More than one fifth of people living apart engaged in LAT relationship

Part of the people living alone are not single: over twenty percent of adult people and parents living alone are engaged in LAT. LAT relationships are more common among younger than among older people. In most cases, they see LAT as a stage on the way to possible cohabitation or marriage. Older people living alone, mainly women, appear to be less keen to marry or live together with their LAT partner.

Living apart, but not single

The number of persons, including parents registered as living alone is still growing: more than 3.3 million on 1 January 2014, but part of them have a partner living elsewhere. The municipal population registers have no information on the number of cases, but a survey held among 18 to 80-year-olds shows that 22 percent of persons living alone, including parents, are engaged in LAT relationships.

Most LAT partners are young

There are obvious differences between the various age categories. More than one-third of the youngest people living alone have an LAT partner versus one-quarter of people in their thirties and forties. Less than 10 percent of over-65s living alone are engaged in LAT relationships. In each age category, the share of people living alone engaged in LAT is the same as in 2003.

The LAT concept is more popular among higher educated and divorced people. Within the category of people living alone, parents more often have a partner living elsewhere than people who live alone.

Older people do not seem so keen to live under the same roof with their LAT partner

Most LATs do not want to continue doing so. Two-thirds eventually want to marry or live together without getting married. The share is smaller among older people. Nearly all young people want to cohabit or get married eventually. Among 50 to 79-year-olds, four in ten want to live together in the future.

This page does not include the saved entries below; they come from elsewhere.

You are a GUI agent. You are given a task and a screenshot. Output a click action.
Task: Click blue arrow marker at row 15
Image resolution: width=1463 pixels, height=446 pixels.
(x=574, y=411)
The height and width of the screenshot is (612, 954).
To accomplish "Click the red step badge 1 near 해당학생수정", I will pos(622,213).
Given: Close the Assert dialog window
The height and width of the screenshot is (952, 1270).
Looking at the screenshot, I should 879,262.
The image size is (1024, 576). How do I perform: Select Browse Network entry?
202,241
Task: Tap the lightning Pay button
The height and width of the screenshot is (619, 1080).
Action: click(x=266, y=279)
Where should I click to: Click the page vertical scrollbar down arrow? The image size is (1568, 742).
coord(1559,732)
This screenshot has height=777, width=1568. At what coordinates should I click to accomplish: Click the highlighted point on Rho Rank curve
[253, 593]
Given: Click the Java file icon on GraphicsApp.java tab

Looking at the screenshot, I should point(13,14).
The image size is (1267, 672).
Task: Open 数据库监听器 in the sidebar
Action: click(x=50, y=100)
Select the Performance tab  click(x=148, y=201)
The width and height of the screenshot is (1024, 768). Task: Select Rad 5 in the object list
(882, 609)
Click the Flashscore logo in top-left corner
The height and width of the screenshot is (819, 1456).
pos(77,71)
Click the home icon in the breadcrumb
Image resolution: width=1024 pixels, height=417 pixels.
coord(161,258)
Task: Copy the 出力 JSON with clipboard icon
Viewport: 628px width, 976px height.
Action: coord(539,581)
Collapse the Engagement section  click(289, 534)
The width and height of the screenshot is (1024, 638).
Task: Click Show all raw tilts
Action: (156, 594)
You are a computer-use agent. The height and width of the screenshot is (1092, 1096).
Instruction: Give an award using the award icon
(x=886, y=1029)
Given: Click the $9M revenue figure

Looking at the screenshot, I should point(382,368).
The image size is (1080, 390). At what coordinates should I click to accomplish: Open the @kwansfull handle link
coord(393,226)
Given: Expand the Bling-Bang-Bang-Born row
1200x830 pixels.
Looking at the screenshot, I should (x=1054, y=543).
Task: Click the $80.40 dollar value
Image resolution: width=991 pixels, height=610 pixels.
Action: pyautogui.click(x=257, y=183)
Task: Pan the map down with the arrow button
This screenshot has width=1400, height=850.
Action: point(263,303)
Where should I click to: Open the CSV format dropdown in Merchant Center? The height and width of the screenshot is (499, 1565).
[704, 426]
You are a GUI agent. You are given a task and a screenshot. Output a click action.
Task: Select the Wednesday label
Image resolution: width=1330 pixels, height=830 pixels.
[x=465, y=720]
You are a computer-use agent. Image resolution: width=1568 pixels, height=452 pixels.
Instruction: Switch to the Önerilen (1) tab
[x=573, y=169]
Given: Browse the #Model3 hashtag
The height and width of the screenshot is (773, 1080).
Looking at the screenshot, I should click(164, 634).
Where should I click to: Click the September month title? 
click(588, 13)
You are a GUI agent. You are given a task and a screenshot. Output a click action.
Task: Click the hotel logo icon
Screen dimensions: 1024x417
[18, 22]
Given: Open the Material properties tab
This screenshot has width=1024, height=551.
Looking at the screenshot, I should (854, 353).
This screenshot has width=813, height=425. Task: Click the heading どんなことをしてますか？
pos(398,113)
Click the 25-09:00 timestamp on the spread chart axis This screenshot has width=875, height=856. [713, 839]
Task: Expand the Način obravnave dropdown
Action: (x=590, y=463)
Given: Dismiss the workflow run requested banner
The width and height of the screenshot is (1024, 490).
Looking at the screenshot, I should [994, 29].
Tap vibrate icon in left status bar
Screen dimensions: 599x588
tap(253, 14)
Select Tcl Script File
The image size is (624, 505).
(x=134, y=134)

For more than two-thirds of LATs, the main reason for living apart is that they want to retain their freedom. For more than 15 percent, bad experiences in former relationships are the main reason. For another 15 percent, their own children or the children of their partner is the reason.

Women over 40 prefer LAT concept

Four in ten women prefer a LAT relationship to cohabitation, i.e. twice as often as men. The difference between men and women is predominantly found among over-40s: nearly two-thirds of women and one-third of men prefer a LAT relationship. One in ten men and women under the age of forty prefer to live at separate addresses.